= Beginning of Section =

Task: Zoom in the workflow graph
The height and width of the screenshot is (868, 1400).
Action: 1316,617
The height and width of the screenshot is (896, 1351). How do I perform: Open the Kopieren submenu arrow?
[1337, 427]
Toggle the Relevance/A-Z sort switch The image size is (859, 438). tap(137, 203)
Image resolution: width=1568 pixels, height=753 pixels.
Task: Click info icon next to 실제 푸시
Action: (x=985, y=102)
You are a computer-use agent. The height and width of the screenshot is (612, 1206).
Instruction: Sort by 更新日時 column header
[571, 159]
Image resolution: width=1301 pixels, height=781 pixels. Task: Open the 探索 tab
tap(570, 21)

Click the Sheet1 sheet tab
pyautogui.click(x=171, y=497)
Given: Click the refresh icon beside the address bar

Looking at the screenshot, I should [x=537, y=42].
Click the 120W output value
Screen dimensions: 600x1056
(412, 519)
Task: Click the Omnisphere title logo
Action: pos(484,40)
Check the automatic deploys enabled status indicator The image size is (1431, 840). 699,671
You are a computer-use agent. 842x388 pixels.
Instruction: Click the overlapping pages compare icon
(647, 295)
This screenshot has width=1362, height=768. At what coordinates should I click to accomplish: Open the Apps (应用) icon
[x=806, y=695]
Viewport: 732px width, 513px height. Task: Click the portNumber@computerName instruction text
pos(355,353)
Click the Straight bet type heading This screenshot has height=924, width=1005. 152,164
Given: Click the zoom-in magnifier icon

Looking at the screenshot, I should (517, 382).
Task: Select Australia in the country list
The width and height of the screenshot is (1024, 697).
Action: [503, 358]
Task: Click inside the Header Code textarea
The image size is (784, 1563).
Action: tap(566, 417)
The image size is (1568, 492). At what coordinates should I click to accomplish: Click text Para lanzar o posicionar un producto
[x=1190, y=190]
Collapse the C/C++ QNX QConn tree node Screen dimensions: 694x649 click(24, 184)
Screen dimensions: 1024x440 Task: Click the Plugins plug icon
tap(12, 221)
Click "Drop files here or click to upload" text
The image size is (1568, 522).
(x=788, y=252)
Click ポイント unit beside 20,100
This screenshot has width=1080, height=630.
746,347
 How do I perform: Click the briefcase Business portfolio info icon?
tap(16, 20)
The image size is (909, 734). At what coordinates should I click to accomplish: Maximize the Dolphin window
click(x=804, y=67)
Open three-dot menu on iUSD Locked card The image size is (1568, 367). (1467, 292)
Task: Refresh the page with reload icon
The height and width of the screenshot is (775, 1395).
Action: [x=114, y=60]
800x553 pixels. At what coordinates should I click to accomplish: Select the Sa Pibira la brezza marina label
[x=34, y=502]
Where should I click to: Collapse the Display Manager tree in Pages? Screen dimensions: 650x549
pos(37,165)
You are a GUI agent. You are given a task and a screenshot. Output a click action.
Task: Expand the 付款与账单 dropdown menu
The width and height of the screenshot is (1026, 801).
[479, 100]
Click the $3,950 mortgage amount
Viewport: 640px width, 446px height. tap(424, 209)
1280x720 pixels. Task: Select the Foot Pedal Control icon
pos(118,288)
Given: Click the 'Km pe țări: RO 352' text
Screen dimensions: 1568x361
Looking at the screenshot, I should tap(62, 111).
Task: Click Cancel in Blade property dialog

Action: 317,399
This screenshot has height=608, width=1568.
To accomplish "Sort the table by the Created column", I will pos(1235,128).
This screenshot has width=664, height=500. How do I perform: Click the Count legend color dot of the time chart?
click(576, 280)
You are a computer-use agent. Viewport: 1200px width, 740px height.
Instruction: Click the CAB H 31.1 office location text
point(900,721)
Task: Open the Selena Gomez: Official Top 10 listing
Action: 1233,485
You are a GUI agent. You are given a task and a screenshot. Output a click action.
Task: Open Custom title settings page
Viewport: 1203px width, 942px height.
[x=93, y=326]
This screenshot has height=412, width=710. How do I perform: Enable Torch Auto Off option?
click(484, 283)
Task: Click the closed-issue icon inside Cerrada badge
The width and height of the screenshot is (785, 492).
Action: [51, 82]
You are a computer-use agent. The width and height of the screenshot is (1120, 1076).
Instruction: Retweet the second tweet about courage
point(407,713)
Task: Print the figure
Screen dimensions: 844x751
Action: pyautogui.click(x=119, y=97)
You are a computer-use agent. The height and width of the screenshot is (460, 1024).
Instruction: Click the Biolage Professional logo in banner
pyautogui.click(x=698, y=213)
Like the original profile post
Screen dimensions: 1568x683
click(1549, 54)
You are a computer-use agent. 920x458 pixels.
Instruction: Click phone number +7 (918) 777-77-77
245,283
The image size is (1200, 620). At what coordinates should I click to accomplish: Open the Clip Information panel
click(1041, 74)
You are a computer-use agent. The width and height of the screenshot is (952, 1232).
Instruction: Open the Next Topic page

= End of Section =

> [Task details]: Where the string "agent" occurs in a line of the material above, copy the whole line.

> [Answer section]:
You are a computer-use agent. The height and width of the screenshot is (612, 1206).
You are a computer-use agent. 842x388 pixels.
You are a GUI agent. You are given a task and a screenshot. Output a click action.
You are a computer-use agent. Viewport: 1200px width, 740px height.
You are a GUI agent. You are given a task and a screenshot. Output a click action.
You are a computer-use agent. The width and height of the screenshot is (1120, 1076).
You are a computer-use agent. The height and width of the screenshot is (460, 1024).
You are a computer-use agent. 920x458 pixels.
You are a computer-use agent. The width and height of the screenshot is (952, 1232).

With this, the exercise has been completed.